Instructions for the task
Could you copy every line of the data that contains "Política"?

(Stored data entries)
--- START ---

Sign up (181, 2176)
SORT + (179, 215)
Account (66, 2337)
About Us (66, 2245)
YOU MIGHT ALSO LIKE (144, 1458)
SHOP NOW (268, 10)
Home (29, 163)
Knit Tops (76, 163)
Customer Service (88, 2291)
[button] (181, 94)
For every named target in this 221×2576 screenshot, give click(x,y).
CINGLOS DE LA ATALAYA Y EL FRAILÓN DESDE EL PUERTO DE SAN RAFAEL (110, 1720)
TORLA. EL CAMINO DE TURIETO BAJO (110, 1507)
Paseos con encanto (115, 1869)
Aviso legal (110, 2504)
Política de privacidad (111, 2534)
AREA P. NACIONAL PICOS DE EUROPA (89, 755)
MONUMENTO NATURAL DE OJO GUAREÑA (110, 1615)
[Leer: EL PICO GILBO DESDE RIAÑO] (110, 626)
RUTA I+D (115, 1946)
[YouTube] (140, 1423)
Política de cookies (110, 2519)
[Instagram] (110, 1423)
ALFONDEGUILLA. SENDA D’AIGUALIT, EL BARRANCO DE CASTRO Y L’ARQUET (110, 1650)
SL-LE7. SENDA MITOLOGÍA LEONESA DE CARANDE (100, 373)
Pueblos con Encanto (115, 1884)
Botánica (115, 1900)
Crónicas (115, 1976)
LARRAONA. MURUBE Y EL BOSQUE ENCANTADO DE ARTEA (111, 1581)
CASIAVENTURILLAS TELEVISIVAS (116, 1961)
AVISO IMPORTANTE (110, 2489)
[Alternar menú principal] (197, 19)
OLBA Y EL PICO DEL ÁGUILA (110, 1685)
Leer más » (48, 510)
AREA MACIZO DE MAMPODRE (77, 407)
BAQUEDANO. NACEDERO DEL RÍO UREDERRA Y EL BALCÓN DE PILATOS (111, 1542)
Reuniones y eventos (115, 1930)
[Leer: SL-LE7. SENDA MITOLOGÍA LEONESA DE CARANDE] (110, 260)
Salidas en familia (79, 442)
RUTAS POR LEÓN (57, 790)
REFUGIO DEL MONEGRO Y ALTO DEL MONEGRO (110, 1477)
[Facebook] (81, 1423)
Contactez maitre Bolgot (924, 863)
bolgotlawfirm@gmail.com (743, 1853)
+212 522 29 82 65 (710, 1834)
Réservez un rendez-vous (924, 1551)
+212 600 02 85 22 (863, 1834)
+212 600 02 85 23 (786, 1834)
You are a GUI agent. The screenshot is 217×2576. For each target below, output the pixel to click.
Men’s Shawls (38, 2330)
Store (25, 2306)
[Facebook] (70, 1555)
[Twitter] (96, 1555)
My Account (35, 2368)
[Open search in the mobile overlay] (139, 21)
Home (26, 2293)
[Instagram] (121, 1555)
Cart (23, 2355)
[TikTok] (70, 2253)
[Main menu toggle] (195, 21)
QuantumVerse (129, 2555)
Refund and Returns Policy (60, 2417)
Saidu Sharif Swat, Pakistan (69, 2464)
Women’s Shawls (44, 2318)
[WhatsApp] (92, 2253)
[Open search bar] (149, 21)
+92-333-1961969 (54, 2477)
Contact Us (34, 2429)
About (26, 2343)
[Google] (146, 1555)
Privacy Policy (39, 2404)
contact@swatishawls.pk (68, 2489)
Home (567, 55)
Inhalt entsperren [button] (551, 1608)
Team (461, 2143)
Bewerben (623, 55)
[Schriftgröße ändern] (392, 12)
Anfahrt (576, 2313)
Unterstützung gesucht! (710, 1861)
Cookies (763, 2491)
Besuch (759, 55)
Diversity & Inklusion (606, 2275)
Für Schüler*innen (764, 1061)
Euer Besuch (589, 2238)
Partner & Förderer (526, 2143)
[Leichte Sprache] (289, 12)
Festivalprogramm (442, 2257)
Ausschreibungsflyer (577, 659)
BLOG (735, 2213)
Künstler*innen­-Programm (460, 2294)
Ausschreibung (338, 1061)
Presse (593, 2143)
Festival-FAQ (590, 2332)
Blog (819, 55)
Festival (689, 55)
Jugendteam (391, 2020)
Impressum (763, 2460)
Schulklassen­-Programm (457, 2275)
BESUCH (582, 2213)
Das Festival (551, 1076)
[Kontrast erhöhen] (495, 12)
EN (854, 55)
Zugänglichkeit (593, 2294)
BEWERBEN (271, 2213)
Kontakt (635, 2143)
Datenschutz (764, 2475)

--- END ---

Result of the task
Política de privacidad (111, 2534)
Política de cookies (110, 2519)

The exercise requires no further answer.